9. Как-то пропускали раньше: на «Сигме» уже два месяца выходит проект Виктора Белозерова о приключениях японской детской литературы в СССР. «Публикуемая в СССР детская литература из Японии должна была придерживаться определенного социального посыла» — но сказывалась культурная традиция, в которой с детьми было принято говорить о смерти и прочих «недетских» вещах (тут можно привести в пример современную детскую литературу Швеции). Переводные книги печатались с иллюстрациями советских художников: «качество и талант исполнения превосходит любые ожидания… особенно это видно на примере постсоветских детских изданий, где многие тексты погружаются в иллюстративный делирий». Белозеров кратко описывает около 30 книг, отдельный выпуск посвящен диафильмам — очень красивым.

• _Задания_:
**a)** Ответьте по тексту о японской детской литературе в СССР:
(i) Сколько времени проект Виктора Белозерова уже выходит на «Сигме»?
(ii) Чьими иллюстрациями сопровождались переводные книги?
(iii) Чему посвящен отдельный выпуск проекта?
**b)** Перечислите все страны, которые упоминаются в тексте о японской детской литературе в СССР.
**c)** Продолжите текст о японской детской литературе в СССР после его последнего предложения.

• _Список записей_:
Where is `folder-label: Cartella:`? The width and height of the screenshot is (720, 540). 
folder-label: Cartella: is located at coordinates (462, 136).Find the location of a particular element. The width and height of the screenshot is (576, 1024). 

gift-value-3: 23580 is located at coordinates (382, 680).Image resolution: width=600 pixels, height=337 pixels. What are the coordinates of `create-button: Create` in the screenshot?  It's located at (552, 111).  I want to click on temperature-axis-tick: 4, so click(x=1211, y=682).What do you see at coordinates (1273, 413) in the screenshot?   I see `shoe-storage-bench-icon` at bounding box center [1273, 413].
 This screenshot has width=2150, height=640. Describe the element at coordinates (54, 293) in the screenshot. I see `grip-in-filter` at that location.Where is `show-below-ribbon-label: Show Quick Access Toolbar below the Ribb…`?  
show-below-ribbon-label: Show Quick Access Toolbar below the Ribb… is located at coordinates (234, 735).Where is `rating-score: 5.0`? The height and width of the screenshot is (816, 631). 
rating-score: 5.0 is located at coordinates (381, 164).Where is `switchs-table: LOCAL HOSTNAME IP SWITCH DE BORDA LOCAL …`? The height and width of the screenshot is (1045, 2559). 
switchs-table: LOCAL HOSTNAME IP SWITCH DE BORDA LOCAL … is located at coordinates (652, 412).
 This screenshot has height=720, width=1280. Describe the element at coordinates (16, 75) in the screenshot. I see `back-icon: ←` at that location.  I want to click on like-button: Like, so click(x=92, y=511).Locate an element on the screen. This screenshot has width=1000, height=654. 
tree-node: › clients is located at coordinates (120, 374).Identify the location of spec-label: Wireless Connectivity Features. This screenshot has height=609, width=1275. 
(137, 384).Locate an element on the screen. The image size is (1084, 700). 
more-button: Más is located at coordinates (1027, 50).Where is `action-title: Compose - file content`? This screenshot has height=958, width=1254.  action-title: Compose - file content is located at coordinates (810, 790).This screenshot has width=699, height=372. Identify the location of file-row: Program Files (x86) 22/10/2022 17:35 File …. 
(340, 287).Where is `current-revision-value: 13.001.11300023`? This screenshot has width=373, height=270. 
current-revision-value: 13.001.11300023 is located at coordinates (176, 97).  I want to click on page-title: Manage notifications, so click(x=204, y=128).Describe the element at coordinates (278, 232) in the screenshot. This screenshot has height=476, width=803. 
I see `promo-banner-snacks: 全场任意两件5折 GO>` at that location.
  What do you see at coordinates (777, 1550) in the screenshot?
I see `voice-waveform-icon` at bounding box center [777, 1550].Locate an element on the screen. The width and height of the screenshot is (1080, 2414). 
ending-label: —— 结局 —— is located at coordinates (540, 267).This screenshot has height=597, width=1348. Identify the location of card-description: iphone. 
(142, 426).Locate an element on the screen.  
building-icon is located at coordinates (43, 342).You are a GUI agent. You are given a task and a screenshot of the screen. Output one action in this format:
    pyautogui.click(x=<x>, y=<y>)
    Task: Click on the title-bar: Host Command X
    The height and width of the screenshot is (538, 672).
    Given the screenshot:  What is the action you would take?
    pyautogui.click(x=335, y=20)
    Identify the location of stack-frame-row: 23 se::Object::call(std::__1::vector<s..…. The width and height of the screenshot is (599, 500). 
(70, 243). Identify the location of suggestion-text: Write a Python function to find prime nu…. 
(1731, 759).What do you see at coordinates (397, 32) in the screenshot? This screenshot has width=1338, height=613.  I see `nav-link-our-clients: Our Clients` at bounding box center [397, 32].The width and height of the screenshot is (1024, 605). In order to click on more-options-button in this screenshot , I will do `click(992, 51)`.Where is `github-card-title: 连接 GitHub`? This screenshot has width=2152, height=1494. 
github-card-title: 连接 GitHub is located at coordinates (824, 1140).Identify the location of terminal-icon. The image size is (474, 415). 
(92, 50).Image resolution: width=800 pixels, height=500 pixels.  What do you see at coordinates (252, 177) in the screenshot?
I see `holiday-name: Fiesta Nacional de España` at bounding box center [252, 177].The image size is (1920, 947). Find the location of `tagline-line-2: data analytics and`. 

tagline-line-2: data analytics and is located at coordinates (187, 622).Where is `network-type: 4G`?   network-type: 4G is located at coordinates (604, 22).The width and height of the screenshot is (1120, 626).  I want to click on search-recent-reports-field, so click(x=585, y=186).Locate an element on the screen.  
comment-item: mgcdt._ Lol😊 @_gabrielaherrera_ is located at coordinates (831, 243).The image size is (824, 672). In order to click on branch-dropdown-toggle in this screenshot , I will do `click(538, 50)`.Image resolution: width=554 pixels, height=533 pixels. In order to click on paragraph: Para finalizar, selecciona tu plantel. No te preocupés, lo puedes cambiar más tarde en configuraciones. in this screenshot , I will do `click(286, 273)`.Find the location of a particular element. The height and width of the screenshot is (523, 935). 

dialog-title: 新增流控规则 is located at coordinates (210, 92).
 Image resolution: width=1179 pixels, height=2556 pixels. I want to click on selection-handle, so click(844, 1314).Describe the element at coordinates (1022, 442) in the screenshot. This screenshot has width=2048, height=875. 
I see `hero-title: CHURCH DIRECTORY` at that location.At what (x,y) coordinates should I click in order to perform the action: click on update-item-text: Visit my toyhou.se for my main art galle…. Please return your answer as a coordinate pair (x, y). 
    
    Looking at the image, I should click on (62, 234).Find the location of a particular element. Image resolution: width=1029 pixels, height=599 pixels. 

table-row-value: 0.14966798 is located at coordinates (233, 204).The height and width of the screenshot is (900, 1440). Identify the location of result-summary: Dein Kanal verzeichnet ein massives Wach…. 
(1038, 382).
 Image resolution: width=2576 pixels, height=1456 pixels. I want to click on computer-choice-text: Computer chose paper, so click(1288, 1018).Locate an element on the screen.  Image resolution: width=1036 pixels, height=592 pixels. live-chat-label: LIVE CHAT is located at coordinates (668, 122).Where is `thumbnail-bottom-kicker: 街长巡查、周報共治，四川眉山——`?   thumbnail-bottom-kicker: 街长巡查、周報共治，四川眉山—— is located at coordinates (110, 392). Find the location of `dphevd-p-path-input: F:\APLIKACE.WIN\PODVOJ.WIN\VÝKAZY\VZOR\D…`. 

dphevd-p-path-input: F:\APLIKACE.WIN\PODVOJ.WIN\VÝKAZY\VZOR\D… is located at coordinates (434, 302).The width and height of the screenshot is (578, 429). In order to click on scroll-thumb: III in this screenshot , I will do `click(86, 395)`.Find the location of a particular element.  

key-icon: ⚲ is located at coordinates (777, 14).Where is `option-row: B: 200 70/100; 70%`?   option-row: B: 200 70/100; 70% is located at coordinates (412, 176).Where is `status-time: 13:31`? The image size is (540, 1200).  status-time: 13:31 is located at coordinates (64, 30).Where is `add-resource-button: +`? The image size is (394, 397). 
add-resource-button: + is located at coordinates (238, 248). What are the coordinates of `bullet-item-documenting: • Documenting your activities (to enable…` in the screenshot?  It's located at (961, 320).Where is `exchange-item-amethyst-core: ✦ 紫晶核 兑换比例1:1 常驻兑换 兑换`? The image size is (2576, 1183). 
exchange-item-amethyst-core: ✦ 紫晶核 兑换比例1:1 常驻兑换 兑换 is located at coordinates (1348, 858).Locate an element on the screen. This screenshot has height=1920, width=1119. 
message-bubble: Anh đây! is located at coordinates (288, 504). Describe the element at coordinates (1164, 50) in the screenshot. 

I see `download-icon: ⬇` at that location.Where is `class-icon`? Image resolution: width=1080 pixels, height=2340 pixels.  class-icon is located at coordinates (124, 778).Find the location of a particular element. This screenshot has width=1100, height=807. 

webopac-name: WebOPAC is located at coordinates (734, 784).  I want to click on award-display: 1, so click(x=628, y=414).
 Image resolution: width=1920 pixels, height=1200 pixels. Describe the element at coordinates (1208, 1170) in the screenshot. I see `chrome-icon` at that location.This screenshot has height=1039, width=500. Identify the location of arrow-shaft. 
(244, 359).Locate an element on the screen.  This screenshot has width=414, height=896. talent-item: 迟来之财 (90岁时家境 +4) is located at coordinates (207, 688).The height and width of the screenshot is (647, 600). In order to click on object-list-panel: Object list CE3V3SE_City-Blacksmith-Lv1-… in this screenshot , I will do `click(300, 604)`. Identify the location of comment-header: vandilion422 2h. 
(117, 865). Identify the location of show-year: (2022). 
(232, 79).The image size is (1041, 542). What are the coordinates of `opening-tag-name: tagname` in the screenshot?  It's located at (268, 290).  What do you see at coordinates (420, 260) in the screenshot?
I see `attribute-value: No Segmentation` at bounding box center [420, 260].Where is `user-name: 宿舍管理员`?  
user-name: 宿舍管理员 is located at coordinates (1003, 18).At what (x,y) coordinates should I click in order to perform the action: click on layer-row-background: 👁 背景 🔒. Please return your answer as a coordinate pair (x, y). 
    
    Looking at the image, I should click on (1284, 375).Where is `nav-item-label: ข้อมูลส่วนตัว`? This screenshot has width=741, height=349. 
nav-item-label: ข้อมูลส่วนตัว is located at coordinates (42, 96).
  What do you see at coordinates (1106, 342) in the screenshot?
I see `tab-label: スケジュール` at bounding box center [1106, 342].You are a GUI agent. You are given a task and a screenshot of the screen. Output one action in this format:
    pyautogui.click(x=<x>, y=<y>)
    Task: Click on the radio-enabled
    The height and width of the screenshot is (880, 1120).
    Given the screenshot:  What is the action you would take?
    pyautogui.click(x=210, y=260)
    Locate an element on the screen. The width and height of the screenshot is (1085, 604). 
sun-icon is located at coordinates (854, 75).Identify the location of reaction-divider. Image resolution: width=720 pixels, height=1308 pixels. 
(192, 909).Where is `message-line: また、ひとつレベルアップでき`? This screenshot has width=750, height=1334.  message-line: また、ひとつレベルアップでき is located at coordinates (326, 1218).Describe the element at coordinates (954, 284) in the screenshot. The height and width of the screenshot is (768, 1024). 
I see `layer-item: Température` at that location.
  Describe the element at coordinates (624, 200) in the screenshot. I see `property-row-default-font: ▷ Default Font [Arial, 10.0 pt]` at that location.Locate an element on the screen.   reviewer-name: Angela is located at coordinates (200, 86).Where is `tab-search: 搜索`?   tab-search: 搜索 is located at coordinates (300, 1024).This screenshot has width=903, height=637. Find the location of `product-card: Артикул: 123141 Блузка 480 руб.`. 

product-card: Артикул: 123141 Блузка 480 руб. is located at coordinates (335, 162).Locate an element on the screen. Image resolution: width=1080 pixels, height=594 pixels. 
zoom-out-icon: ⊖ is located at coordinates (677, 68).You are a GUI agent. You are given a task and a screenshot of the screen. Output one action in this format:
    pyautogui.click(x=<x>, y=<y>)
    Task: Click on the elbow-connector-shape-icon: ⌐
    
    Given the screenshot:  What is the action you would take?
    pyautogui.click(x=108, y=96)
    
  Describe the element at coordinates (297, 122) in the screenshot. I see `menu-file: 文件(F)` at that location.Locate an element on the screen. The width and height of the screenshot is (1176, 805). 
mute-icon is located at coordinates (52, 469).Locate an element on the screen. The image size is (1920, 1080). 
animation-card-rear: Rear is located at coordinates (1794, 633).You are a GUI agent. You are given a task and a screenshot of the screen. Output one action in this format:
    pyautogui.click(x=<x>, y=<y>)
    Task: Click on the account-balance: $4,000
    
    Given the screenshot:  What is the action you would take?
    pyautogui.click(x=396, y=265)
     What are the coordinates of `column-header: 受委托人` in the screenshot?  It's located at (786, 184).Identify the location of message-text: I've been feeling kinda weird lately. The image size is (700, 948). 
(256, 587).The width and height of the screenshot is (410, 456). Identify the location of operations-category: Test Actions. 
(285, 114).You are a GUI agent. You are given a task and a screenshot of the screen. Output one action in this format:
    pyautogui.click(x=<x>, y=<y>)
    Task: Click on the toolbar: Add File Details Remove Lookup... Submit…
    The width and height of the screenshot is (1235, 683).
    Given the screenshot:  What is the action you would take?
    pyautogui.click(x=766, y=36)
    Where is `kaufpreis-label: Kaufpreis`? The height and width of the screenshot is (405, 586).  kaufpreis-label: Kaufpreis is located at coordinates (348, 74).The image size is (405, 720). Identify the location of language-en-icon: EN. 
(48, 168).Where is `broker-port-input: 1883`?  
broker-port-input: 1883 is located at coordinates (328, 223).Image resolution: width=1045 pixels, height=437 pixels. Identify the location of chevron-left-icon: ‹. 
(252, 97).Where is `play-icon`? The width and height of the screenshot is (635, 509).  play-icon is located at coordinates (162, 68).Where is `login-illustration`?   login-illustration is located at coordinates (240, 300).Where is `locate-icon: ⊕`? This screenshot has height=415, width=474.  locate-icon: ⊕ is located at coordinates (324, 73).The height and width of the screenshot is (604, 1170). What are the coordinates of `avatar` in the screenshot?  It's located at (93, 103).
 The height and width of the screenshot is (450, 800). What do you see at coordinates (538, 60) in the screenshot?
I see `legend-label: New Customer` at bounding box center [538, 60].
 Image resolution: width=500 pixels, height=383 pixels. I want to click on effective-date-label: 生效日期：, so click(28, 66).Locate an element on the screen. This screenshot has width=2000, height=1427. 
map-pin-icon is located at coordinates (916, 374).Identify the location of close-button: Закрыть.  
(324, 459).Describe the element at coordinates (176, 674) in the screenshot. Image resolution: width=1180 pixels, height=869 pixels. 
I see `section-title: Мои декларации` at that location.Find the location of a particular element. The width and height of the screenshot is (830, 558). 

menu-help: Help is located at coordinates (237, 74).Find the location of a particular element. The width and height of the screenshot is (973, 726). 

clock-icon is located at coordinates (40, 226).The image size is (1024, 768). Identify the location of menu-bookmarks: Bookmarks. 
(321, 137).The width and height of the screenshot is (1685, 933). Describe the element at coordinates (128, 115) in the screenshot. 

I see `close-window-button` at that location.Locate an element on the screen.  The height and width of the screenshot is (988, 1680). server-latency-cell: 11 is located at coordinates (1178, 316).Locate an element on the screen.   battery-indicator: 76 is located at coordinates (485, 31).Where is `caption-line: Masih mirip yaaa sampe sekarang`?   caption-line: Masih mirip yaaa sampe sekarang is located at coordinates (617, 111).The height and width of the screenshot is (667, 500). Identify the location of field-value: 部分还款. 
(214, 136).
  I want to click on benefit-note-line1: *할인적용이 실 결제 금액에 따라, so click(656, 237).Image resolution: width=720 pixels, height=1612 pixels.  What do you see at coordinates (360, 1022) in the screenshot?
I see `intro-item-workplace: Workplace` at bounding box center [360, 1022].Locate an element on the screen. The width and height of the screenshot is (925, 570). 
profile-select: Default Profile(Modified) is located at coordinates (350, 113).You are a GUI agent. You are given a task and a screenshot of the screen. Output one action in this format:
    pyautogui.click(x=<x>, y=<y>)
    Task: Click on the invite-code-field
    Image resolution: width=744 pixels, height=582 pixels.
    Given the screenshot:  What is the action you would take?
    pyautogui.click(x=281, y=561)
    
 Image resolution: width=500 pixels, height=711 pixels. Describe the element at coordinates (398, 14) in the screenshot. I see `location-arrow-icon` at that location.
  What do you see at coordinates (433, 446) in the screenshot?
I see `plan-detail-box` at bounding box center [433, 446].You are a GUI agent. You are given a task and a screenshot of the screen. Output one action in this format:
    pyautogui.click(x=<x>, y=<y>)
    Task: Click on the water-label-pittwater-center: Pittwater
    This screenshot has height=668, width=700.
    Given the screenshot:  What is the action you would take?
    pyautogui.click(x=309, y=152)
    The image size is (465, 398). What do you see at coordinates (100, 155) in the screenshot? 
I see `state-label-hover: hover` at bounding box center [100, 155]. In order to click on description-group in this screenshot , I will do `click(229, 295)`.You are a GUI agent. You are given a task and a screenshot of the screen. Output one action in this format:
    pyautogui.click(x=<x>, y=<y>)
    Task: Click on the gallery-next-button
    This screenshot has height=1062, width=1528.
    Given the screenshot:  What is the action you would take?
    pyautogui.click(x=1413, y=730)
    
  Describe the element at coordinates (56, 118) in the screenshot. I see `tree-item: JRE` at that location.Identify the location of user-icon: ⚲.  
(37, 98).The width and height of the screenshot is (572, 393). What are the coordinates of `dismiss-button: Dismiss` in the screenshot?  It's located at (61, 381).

• _Ответы_:
**a)**
(i) Два месяца.
(ii) Иллюстрациями советских художников.
(iii) Диафильмам.

**b)** СССР, Япония, Швеция.

**c)**
10. Electric Literature составили список худших экранизаций с начала XXI века. Забавно, что туда попал один фильм Тимура Бекмамбетова — но не «Ночной дозор», а «Авраам Линкольн: охотник на вампиров», снятый по роману любителя мэшапов Сета Грэма-Смита. Среди других провалов — «Щегол», «Ребекка» по Дафне Дюморье, «Беовульф», превращенный в типичный современный экшн-боевик, и перенесенные в современность «Приключения Гулливера», ну а хуже всех, по мнению Мануэля Бетанкура, получилась адаптация мемуаров Огюстена Берроуза «Бег с ножницами»: все остроумие автора книги замещено гэгами и шуточками режиссера Райана Мерфи, в результате понять, что происходит, невозможно: «Да, книга опять лучше — в бесконечное число раз».

11. Сразу две большие статьи о главных детских писательницах нашего времени. В The Cut Молли Фишер разбирается, как Джоан Роулинг стала самой любимой — и самой оплевываемой детской писательницей в истории. Тут пересказываются история создания «Гарри Поттера» и скандалы последних лет с трансфобными высказываниями, из-за которых от Роулинг отвернулись многие фанаты, — впрочем, из статьи можно понять, что, несмотря на остракизм чувствительных читателей, популярность Роулинг и созданного ей мира не понесли критического урона.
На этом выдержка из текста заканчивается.